La “problemática” IU, que ninguna
percepción social puede borrar, es que, si queremos tener más fuerza en
el futuro, mayor capacidad para tener alianzas y gobernar, necesitamos
más organización, mayores vínculos sociales y generar un tipo de
ejercicio de la política que vaya más allá de los cuadros profesionales.
La política es algo más que aparecer en los medios de comunicación,
tener poder institucional y gestionar parcelas gubernamentales.
V
Conclusión:
gobernar como objetivo; gobernar como problema. El “se hace pero no se
dice” nunca ha sido una buena directriz política y suele ocultar
derrotas profundas. El paso siguiente es convertir la ruptura en
reformas y, lo que es nuestra costumbre nacional, restauraciones
permanentes. Cambiar todo para que sigan mandando los grandes poderes;
en el horizonte, pasar del “bibloquismo” al bipartidismo en cómodos
plazos.
Podemos, Unidas Podemos, han construido un programa que
en su centro tenía la voluntad de constituir una mayoría social capaz de
gobernar y dirigir el país. Durante años esto se fue convirtiendo en
una identidad. Lo que hoy se está defendiendo es otra cosa, gobernar con
el PSOE como socio minoritario. Podemos retorcer las palabras hasta
ahogarlas; lo que no podemos es engañarnos a nosotros mismos. Convertir a
Unidas Podemos en una fuerza política que tenga como objetivo gobernar
con Pedro Sánchez supone un cambio de política. Podremos decir que no
hay alternativa, que no tenemos elección y hasta que no hay más cera que
la que arde, pero la realidad es tozuda y se venga de quienes la
desconocen.
Antes he hablado de la genialidad de Pablo Iglesias
al convertir la propuesta de gobernar con el PSOE en una reivindicación
social anti oligárquica. Así mismo, he señalado que el poder de los
gobiernos es hoy menor que antes y que las políticas neoliberales están
sólidamente constitucionalizadas en la UE y, derivadamente, en España.

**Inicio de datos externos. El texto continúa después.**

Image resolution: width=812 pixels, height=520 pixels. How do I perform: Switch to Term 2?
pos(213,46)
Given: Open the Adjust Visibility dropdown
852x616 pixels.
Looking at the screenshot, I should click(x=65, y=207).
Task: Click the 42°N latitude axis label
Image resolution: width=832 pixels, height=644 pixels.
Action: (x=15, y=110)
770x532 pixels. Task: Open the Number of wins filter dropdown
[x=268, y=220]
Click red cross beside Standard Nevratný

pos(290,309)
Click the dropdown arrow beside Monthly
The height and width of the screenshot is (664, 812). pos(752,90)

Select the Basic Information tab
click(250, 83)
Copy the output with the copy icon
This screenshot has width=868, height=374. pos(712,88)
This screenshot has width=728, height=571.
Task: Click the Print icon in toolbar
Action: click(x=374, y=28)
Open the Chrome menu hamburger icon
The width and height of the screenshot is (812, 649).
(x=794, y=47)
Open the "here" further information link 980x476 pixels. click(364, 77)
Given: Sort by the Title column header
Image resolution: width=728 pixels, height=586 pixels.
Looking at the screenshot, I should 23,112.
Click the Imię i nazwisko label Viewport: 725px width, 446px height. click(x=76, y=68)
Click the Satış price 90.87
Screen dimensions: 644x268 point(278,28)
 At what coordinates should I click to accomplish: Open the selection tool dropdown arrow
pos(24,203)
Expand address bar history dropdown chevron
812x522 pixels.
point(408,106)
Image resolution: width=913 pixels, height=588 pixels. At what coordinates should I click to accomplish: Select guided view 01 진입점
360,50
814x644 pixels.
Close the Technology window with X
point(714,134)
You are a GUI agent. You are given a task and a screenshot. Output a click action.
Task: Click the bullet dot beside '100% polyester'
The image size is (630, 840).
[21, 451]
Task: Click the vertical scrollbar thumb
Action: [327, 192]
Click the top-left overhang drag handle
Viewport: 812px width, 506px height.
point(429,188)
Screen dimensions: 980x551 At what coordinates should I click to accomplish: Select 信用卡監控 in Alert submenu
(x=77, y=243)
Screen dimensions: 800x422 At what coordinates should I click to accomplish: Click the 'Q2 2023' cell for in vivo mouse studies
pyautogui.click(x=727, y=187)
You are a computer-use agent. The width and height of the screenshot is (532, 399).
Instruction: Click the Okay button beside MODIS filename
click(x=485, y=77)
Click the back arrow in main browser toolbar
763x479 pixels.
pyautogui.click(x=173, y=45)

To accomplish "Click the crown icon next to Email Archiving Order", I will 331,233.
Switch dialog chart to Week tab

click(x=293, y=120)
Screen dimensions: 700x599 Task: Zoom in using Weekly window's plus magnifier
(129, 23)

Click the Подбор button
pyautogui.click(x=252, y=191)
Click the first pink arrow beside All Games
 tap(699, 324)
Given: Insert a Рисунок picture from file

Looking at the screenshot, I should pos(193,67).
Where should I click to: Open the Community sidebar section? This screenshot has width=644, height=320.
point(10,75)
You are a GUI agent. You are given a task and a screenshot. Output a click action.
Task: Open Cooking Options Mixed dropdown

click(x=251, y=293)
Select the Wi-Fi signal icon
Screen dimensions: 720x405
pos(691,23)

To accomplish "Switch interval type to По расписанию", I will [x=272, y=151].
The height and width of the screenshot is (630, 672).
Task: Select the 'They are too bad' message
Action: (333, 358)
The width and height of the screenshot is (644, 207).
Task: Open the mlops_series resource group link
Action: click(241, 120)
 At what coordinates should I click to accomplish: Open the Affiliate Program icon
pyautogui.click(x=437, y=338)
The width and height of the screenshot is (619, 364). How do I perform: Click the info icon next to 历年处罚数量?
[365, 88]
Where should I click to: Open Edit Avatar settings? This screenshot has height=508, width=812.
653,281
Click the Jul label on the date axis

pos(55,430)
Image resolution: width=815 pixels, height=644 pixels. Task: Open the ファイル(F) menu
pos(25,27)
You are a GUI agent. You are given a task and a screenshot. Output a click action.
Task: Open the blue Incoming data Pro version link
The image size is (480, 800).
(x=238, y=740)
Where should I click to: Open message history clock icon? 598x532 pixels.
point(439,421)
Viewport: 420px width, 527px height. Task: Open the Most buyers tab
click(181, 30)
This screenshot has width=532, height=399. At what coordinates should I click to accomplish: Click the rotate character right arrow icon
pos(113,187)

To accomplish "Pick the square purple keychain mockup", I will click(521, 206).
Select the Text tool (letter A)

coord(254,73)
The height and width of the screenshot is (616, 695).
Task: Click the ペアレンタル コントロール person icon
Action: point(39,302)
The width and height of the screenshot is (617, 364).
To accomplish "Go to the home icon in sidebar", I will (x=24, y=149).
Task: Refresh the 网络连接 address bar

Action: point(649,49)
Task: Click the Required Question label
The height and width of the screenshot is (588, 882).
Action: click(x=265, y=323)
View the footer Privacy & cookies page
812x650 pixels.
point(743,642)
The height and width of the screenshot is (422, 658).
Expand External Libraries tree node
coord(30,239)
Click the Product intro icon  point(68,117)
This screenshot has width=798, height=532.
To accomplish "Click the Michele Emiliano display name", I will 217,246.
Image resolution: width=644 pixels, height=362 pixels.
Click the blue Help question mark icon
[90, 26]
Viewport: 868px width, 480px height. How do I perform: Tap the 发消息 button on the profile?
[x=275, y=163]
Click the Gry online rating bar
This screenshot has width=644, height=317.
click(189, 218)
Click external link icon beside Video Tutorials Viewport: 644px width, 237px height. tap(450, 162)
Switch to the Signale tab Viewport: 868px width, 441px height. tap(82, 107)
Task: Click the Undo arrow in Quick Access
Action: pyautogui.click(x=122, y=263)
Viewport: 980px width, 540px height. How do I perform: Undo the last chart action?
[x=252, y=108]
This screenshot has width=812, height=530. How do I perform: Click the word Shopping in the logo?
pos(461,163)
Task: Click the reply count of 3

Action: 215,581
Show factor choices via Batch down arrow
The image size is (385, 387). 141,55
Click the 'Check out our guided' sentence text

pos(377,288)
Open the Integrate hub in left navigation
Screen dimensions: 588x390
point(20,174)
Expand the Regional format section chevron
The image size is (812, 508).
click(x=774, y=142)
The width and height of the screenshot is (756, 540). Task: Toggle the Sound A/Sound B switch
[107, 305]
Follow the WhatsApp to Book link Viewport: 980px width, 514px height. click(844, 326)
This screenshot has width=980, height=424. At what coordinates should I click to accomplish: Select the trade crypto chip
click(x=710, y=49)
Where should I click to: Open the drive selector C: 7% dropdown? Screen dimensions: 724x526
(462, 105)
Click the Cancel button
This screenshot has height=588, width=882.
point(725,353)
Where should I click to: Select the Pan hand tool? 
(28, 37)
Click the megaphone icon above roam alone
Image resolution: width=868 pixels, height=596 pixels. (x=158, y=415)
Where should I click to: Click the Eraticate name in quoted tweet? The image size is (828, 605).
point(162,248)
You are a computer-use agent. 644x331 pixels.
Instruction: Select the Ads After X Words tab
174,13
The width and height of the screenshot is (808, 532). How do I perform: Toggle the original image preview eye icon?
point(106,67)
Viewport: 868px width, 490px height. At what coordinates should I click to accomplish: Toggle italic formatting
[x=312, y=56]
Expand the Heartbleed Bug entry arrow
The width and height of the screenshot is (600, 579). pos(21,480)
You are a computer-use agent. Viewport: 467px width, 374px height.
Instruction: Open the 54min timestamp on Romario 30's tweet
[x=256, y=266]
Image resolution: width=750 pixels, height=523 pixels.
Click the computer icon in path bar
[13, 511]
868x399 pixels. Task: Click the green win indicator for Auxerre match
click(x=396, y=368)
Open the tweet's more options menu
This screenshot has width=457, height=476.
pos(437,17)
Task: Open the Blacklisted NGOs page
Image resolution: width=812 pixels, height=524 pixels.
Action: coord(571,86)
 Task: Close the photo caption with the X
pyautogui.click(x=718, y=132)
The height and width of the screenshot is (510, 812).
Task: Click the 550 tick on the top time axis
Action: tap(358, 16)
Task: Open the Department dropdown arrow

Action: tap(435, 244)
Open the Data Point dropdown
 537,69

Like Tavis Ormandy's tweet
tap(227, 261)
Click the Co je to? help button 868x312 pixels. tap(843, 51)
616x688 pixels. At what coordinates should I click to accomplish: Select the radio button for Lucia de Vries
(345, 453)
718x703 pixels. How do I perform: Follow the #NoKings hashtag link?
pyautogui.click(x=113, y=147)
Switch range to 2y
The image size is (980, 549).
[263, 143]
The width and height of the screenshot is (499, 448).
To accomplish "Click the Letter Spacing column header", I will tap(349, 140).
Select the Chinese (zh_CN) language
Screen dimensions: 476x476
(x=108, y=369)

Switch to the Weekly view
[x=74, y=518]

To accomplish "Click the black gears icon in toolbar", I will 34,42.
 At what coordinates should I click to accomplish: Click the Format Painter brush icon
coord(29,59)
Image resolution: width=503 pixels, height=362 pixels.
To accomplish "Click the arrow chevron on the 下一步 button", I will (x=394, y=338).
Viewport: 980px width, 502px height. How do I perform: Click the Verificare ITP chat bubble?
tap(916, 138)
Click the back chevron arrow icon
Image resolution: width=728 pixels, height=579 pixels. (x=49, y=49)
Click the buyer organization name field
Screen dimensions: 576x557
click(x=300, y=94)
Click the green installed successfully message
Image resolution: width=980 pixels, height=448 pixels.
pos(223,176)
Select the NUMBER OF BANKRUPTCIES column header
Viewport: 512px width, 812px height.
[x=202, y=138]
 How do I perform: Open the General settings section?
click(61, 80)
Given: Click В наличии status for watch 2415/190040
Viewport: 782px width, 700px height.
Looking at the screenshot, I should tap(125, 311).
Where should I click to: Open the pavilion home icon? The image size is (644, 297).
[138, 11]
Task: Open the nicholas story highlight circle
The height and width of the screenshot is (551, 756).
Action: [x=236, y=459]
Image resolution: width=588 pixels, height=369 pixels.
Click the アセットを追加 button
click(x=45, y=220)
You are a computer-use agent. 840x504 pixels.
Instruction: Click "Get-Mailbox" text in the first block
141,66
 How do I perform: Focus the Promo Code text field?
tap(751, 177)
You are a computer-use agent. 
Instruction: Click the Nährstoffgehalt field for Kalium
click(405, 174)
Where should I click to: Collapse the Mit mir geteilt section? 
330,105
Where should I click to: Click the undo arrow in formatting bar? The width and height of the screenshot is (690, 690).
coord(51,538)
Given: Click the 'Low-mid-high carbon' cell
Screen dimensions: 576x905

Hay un dato del que poco o nada se habla: el programa.
La
experiencia de estos últimos meses de aliados preferentes del gobierno
de PSOE nos dice que hay diferencias y que estas son muy importantes.
Gobernar es siempre producto de una determinada correlación de fuerzas
sociales y electorales, de una subjetividad organizada.
Por otro
lado, el Partido Socialista sigue con su guion conocido de gobernar en
solitario y con geometría variable de alianzas. Las próximas elecciones
municipales, autonómicas y europeas serán, a este respecto,
especialmente significativas.
La pregunta sigue siendo
pertinente: ¿Por qué el PSOE va a querer gobernar ahora con Unidas
Podemos cuando casi los triplica en número de diputados? ¿Por qué no
antes, cuando eran fuerzas similares?